• Written request 1: Please rewrite the part of the records that opens with the line containing "You are a computer-use agent. This" and closes with the line containing "Image resolution: width=1280", swapping "Instruction" for "Command" and changing nothing else.

• Selected extract:
begin

Part of what I was trying to get across was that we should be wary of privileging logic over emotion. I think the binary construct is problematic to begin with (drawing a solid line between logic and emotion) -- as I've said, the two are not mutually exclusive -- but I also think that which is better or more effective, and even which is what, is a matter of context.

Basically, misery, I take it that you are saying that, in the given context of law and politics, logic should be preferred to/over emotion. I think initially we all would agree to this. But I also think that this breaks down under scrutiny.

After all, you cite the arguments leading up to the Iraq war. These were, I think, emotion-based, and they proved highly effective. This makes them "better" than logic-based arguments, which might not have been as effective -- but only "better" from the point of view that favors going to war. Then again, these arguments had a kind of logic to them -- in fact, many pro-Bush people, and the Bush Team itself, would probably claim that the arguments were predominantly logic-based (based on "evidence" and "well-reasoned conclusions").

end

• Written request 2: Write the next part of the post on logic versus emotion in argument, starting after its final sentence.

• Task inputs:
begin

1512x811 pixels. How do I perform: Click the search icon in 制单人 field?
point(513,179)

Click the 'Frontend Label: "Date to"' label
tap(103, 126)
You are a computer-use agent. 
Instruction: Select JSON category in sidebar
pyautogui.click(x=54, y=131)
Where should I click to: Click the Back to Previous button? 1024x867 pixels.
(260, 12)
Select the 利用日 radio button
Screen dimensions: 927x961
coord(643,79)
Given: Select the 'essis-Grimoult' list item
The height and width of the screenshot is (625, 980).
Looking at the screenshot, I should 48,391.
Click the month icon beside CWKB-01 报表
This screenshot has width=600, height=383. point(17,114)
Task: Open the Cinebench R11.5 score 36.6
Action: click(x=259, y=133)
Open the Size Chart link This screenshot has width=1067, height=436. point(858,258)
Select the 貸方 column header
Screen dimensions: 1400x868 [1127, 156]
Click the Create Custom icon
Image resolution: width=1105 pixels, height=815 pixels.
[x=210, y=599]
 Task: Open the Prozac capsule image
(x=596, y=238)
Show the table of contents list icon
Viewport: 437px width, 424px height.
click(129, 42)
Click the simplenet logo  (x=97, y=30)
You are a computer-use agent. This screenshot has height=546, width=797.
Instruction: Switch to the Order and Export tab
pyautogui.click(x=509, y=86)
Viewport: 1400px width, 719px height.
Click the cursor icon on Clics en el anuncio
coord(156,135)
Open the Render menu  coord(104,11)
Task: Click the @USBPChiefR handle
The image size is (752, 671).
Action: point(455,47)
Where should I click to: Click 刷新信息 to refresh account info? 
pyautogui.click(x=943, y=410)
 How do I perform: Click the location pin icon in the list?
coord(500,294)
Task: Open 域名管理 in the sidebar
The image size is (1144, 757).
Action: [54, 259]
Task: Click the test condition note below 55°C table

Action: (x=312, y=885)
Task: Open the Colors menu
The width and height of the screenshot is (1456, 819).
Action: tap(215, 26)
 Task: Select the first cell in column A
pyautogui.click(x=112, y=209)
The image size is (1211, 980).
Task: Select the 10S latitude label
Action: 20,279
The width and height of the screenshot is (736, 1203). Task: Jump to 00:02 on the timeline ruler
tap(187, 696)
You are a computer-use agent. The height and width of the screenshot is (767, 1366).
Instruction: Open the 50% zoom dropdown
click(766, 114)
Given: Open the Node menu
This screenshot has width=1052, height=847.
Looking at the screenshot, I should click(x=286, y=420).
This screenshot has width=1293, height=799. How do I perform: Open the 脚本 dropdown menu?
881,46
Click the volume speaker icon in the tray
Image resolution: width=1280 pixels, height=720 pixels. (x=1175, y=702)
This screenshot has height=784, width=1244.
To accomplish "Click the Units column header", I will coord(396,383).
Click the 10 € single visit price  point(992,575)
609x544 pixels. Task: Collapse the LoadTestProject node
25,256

end

• Response 1:
You are a computer-use agent. This screenshot has height=546, width=797.
Command: Switch to the Order and Export tab
pyautogui.click(x=509, y=86)
Viewport: 1400px width, 719px height.
Click the cursor icon on Clics en el anuncio
coord(156,135)
Open the Render menu  coord(104,11)
Task: Click the @USBPChiefR handle
The image size is (752, 671).
Action: point(455,47)
Where should I click to: Click 刷新信息 to refresh account info? 
pyautogui.click(x=943, y=410)
 How do I perform: Click the location pin icon in the list?
coord(500,294)
Task: Open 域名管理 in the sidebar
The image size is (1144, 757).
Action: [54, 259]
Task: Click the test condition note below 55°C table

Action: (x=312, y=885)
Task: Open the Colors menu
The width and height of the screenshot is (1456, 819).
Action: tap(215, 26)
 Task: Select the first cell in column A
pyautogui.click(x=112, y=209)
The image size is (1211, 980).
Task: Select the 10S latitude label
Action: 20,279
The width and height of the screenshot is (736, 1203). Task: Jump to 00:02 on the timeline ruler
tap(187, 696)
You are a computer-use agent. The height and width of the screenshot is (767, 1366).
Command: Open the 50% zoom dropdown
click(766, 114)
Given: Open the Node menu
This screenshot has width=1052, height=847.
Looking at the screenshot, I should click(x=286, y=420).
This screenshot has width=1293, height=799. How do I perform: Open the 脚本 dropdown menu?
881,46
Click the volume speaker icon in the tray
Image resolution: width=1280 pixels, height=720 pixels. (x=1175, y=702)

• Response 2:
In other words, whether logic-based or emotion-based arguments are better is a matter of context and perspective. And, in fact, even whether a given argument is emotion-based or logic-based is, too, often a matter of context and perspective.

Thus, trying to distinguish clearly between logic-based and emotion-based arguments is a sticky business, and trying to privilege one over the other is likewise sticky and -- I think -- a bit of a fool's errand. It's an imposition of limitation on our thinking.

As red says, "down with logocentrism."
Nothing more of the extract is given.